-- START OF TEXT SHOWN --
The Treasury Department estimates the federal government will max out its borrowing authority by mid-October as the U.S. debt hits its $16.4 trillion limit. But the Tennessee Valley Authority, the federal utility which has its own $30 billion debt cap, won't be asking Congress to raise its borrowing authority for at least the next decade.

The debt cap Congress put on the TVA a generation ago probably won't be the problem agency officials worried it would be just a few years ago. With the growth of electricity demand slowing, TVA should be able to reduce its net borrowing within a couple of years and shave nearly $5 billion off its debt over the next decade.

TVA's debt is projected to peak in 2015 about $3.5 billion below the $30 billion limit and then begin to decline, according to spending plans adopted last month by the TVA board.

"We have a window now of four or five years where we can finish our big capital projects and then turn that statutory debt line down," TVA President Bill Johnson said. "If we have a fairly accurate projection of the future and we tend to our business well, we should be well under that debt cap for at least the next decade."
-- END OF TEXT SHOWN --
-- START OF MATERIAL PROVIDED --
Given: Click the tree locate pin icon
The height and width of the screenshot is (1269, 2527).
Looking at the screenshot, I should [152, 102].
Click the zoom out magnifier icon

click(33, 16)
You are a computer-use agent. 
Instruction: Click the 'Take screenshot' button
-- END OF MATERIAL PROVIDED --
-- START OF MATERIAL PROVIDED --
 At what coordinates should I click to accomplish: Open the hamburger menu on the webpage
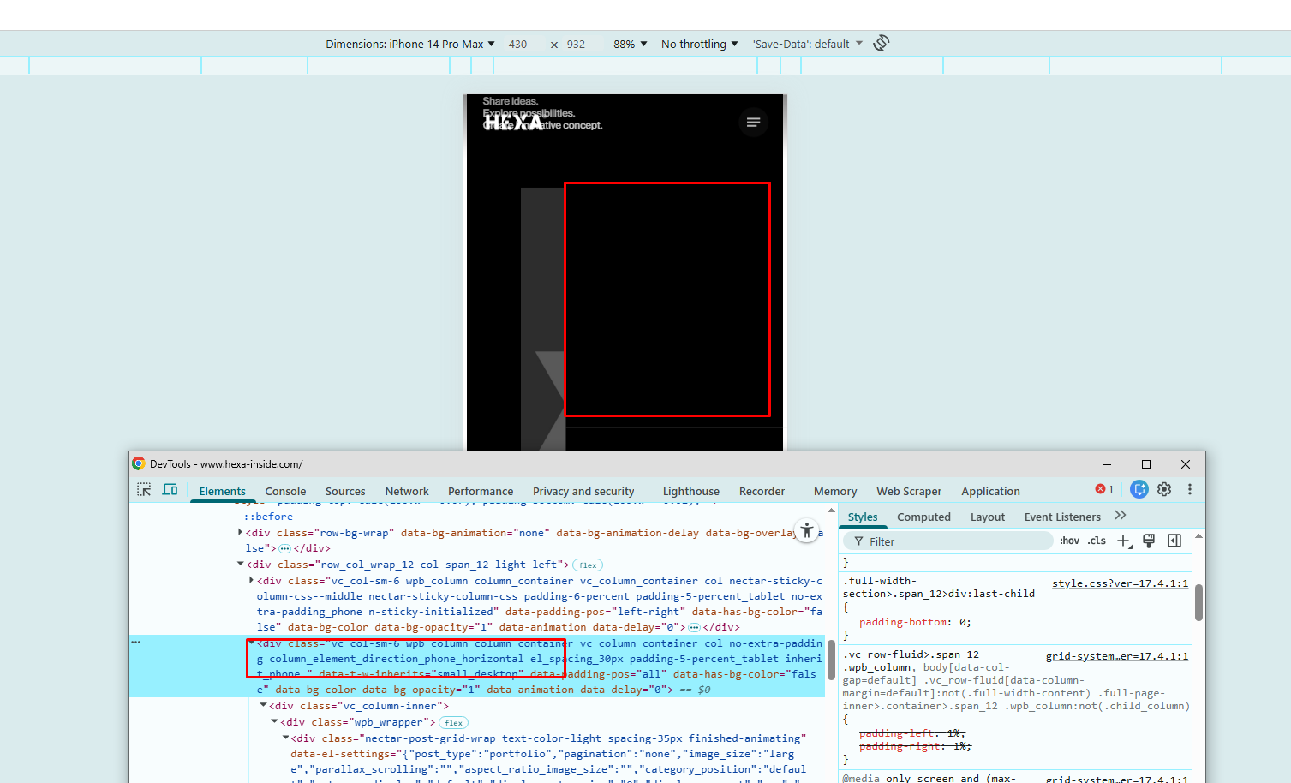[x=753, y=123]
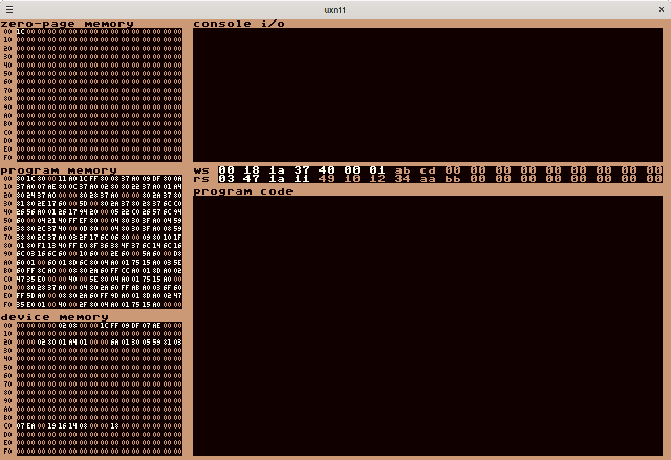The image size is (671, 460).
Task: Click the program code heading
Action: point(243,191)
-- END OF MATERIAL PROVIDED --
• EXERCISES TO COMPLETE
a - Will you update the text on TVA's debt from "The Treasury Department" up to and including "the TVA board.", putting "lawmakers" in place of "Congress"?
b - Could you return the lines of the listing from the line with "At what coordinates" up to and including the line with "Action: point(243,191)", leaving the pictures out?

• TASK-BY-TASK ANSWERS
a -
The Treasury Department estimates the federal government will max out its borrowing authority by mid-October as the U.S. debt hits its $16.4 trillion limit. But the Tennessee Valley Authority, the federal utility which has its own $30 billion debt cap, won't be asking lawmakers to raise its borrowing authority for at least the next decade.

The debt cap lawmakers put on the TVA a generation ago probably won't be the problem agency officials worried it would be just a few years ago. With the growth of electricity demand slowing, TVA should be able to reduce its net borrowing within a couple of years and shave nearly $5 billion off its debt over the next decade.

TVA's debt is projected to peak in 2015 about $3.5 billion below the $30 billion limit and then begin to decline, according to spending plans adopted last month by the TVA board.

b -
 At what coordinates should I click to accomplish: Open the hamburger menu on the webpage
[x=753, y=123]
The image size is (671, 460).
Task: Click the program code heading
Action: point(243,191)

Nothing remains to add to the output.